We investigate the charge carrier, fluorescence and electron transfer dynamics of the above nanomaterials at the ensemble and single-molecule levels.

We develop molecular sensors of oxidative stress and biological electron transfer reactions. These sensors include organic electron donor-acceptor dyads.

We develop biomolecular assemblies and perovskite crystals by optical trapping.

Groundbreaking advances in photo-voltaic and optoelectronic technologies depend mostly on a realization of novel materials having unique optical properties.

We focus a part of our effort on the design and development of novel photo-active nanomaterials in one, two, and three dimensions, with an emphasis on precisely controlling the optical activity.

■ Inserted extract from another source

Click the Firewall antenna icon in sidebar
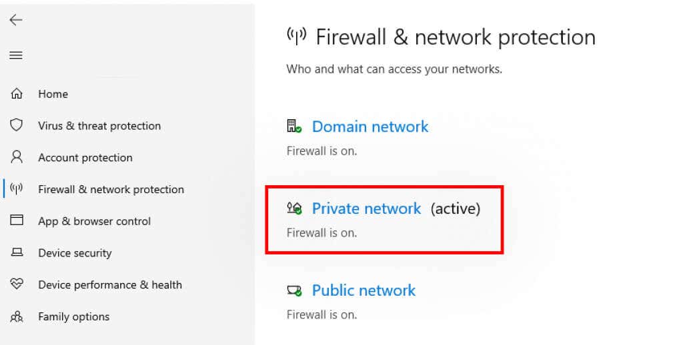The image size is (683, 345). (17, 189)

Organic and inorganic molecules are our raw materials and wet thermal chemistry and photochemistry are our tools. By optimally controlling the size, shape, and composition of nanomaterials, we generate unique fluorescence, phosphorescence and photothermal properties.

Subsequently, such nanomaterials will be applied to selected problems in biosensing, bioimaging, energy harvesting, and environmental remediation.

 Optical control (light control) on the matter is a powerful and promising method because it can achieve precise spatiotemporal control (<μm, <nsec scale).

   Our group develops photo-functional organic molecules and nanomaterials for efficient control and detection of living cellular activities.

This technology will contribute to developing novel bio prove for chemical biology and phototherapy for medicine, including emerging cancer phototherapy.

   For this purpose, we design, synthesize and investigate new molecules and nanomaterials which possess controllable and efficient photoexcited states.

Exploration of the interface between biology and nanoscience not only resolves fundamental problems in laboratory life science but also reforms our lives.

Our laboratory is interested in developing novel nanobioconjugates, and molecular probes, and applying the conjugates to pinpoint the functioning of biomolecules at the single-molecule and single-cell levels.

We are developing optical manipulation methods by means of laser-trapping to fabricate nanostructures for photonics.

Laser-trapping can achieve selective growth of crystals in nano- micro-meter scales and locally selective substitution of crystals.

We believe this methodology will open a door for future technology to control the structure of materials on demand.